Instances of Guillain-Barre syndrome (human equivalent of APN) have markedly decreased in the past when further regulatory steps were taken to prevent high bacteria in poultry products in New Zealand [source]. In the US in 2011, there was a correlation of higher rates of Guillain-Barre syndrome with an outbreak of C. jejuni caused by inadequately disinfected tap water [source].

Poultry that is raised in clean conditions and properly handled during and after slaughter in a clean slaughter facility are significantly less likely to have high amounts of Campylobacter species bacteria [sources a, b]. The quality of the poultry animal’s diet before slaughter, inclusion of probiotics in the animal’s feed, and selection of breeds more resistant to Campylobacters could also reduce the colonization of commercial poultry [source].


APN is a very complex condition. While correlations have been established with infections, viruses, recent vaccinations, raccoon bites, and other events which trigger an immune response, the exact cause of APN is currently unknown, and the relationship of Campylobacter to APN is not yet fully understood.

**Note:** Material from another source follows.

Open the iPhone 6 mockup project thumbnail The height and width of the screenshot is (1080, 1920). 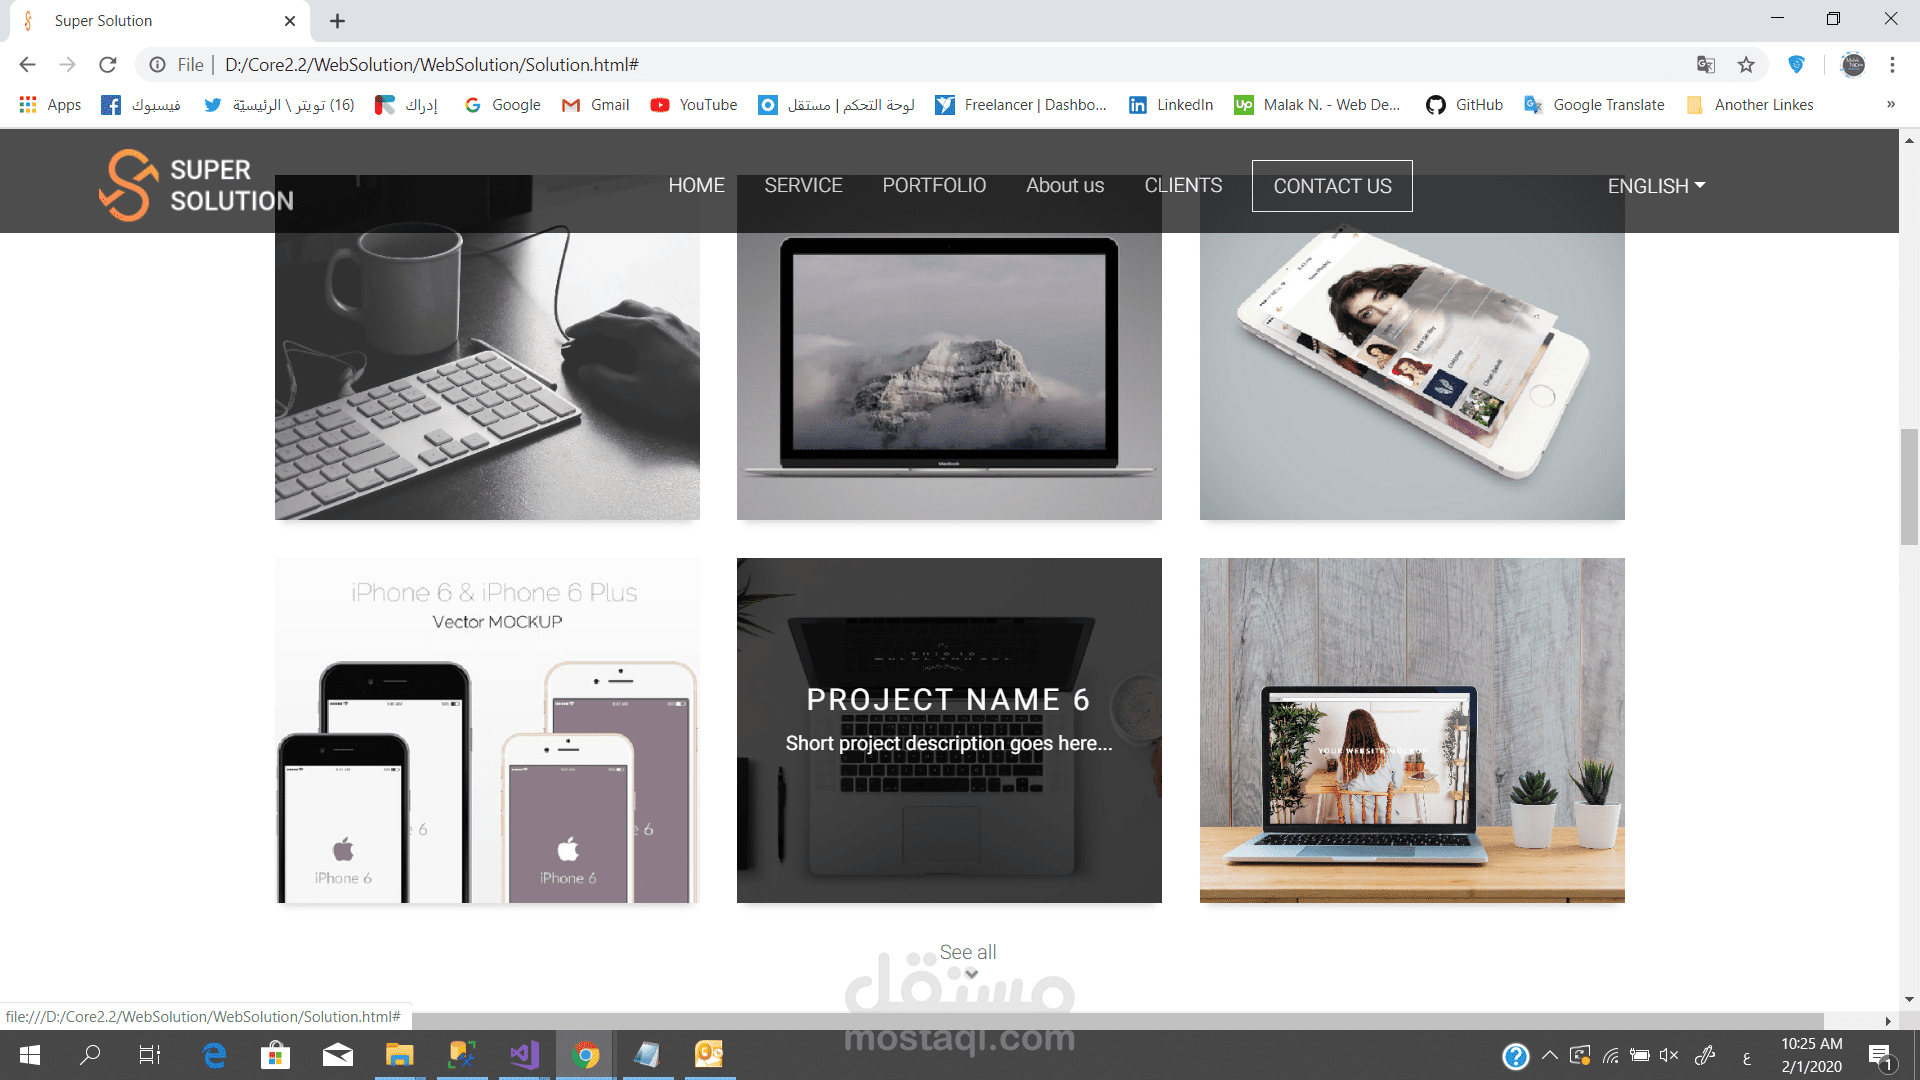pos(487,730)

Raw feeders should be aware that raw diets generally do have a higher potential to contain bacteria than dry foods. However, evidence has yet to be established that a normal amount of bacteria in raw meat actually poses a significant danger in healthy dogs. There is also a lack of research measuring Campylobacter prevalence in dry dog foods.

Owners of immunocompromised dogs should assess the risk vs benefit of raw food diets. Avoidance of raw poultry or feeding home-cooked diet may be more appropriate depending on the severity of the dog’s condition.

Raw feeders should be cautious of the source from which they obtain their raw ingredients. Raw poultry is less likely to contain a heavy load of bacteria if it has been raised, processed, stored, and handled properly. Australian raw feeders in particular should be aware of the quality of raw poultry ingredients that they are feeding their dogs and take any precautions necessary to prevent exposing your dogs to high amounts of bacteria.

All raw feeders should take care to store, handle, and prepare raw meat correctly and adequately sanitize all bowls, equipments, and surfaces which raw meat comes in contact with on a regular basis.

Although the study provided very useful information and should not be ignored, the small sample size could have resulted in skewed data, and the higher rate of APN diagnoses in comparison with other countries should be investigated further.